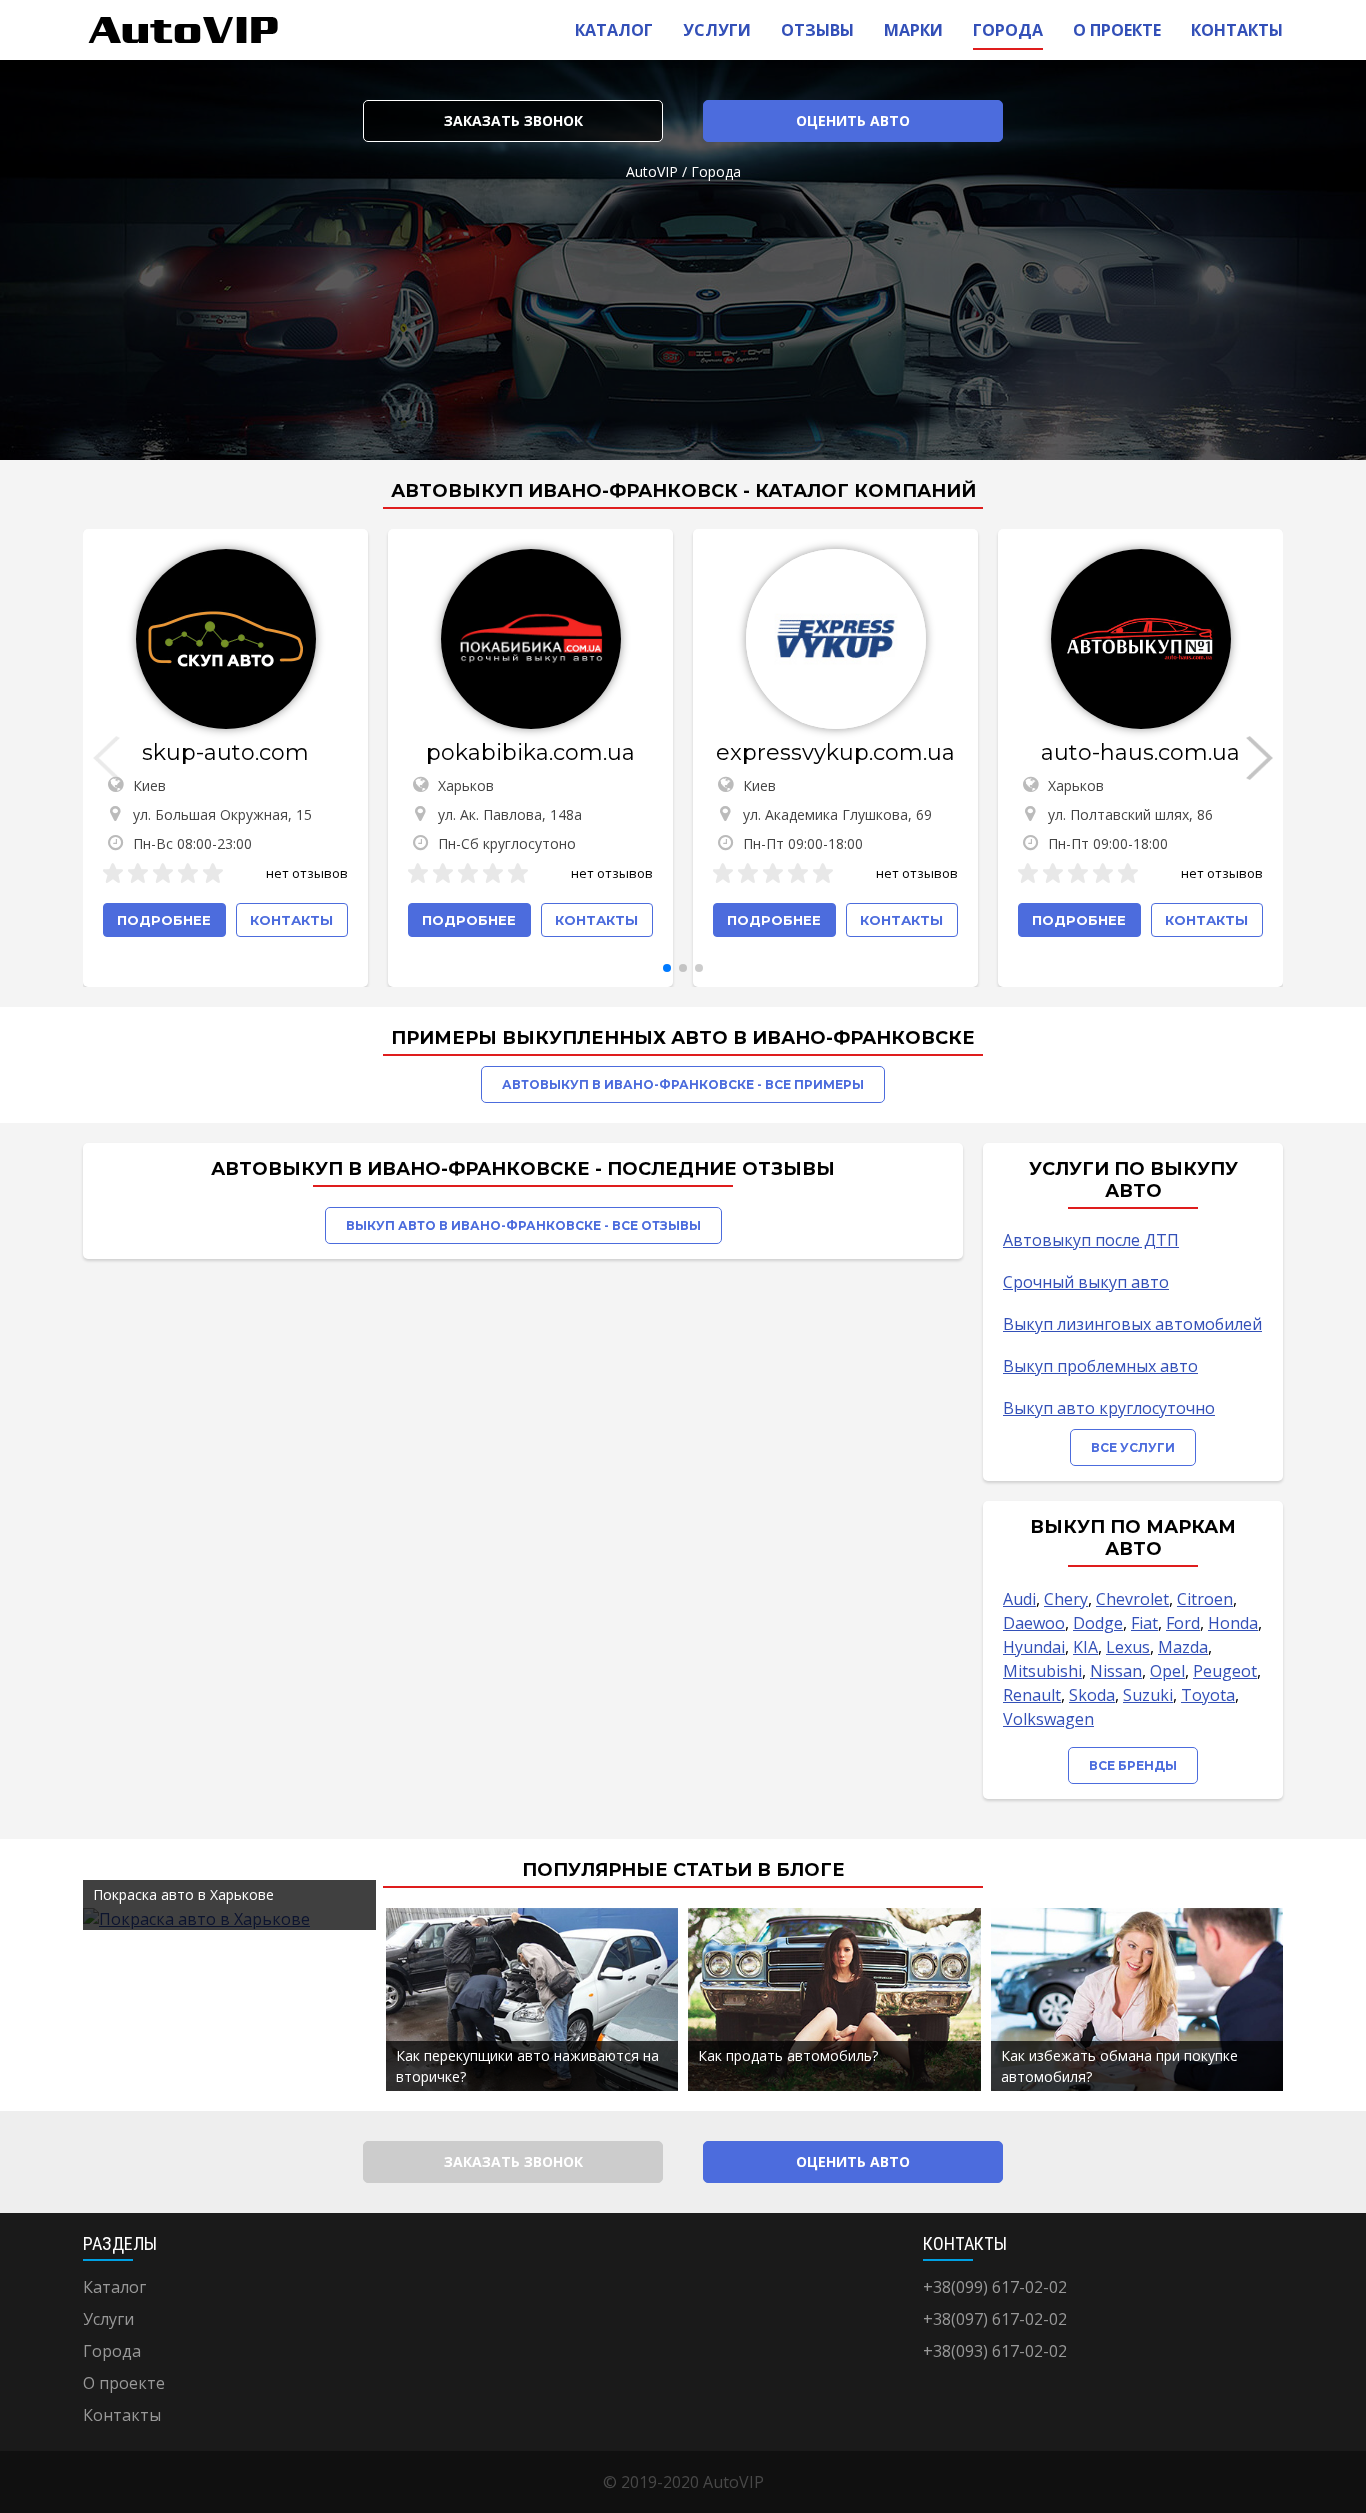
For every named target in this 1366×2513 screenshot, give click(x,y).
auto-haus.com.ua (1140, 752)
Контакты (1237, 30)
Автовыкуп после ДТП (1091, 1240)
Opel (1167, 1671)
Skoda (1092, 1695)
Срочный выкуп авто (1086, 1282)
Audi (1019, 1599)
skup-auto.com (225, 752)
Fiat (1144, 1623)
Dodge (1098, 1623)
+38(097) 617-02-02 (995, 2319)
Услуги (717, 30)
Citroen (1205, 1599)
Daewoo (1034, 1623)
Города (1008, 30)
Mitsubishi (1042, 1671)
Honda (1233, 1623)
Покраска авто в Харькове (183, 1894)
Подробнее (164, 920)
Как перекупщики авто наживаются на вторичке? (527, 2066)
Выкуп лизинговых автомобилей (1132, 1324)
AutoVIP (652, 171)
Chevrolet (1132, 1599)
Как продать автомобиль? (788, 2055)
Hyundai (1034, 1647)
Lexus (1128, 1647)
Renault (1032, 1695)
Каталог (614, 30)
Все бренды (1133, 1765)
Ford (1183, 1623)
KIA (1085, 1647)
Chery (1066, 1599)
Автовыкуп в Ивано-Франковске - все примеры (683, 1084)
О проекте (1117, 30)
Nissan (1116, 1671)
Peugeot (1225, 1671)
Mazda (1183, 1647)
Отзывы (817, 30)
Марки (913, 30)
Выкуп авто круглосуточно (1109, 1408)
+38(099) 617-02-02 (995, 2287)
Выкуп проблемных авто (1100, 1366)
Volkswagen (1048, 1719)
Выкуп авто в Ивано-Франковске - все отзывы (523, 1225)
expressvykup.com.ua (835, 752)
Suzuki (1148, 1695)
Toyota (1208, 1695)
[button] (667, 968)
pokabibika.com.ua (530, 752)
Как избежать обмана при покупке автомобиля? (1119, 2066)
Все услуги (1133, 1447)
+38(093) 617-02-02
━━━━
WHAT THIS TASK INVOLVES – From the line containing "Автовыкуп в Ивано-Франковске" through the last line of the entries above, print each line exactly as it stands.

REPLY TO THE TASK –
Автовыкуп в Ивано-Франковске - все примеры (683, 1084)
О проекте (1117, 30)
Nissan (1116, 1671)
Peugeot (1225, 1671)
Mazda (1183, 1647)
Отзывы (817, 30)
Марки (913, 30)
Выкуп авто круглосуточно (1109, 1408)
+38(099) 617-02-02 (995, 2287)
Выкуп проблемных авто (1100, 1366)
Volkswagen (1048, 1719)
Выкуп авто в Ивано-Франковске - все отзывы (523, 1225)
expressvykup.com.ua (835, 752)
Suzuki (1148, 1695)
Toyota (1208, 1695)
[button] (667, 968)
pokabibika.com.ua (530, 752)
Как избежать обмана при покупке автомобиля? (1119, 2066)
Все услуги (1133, 1447)
+38(093) 617-02-02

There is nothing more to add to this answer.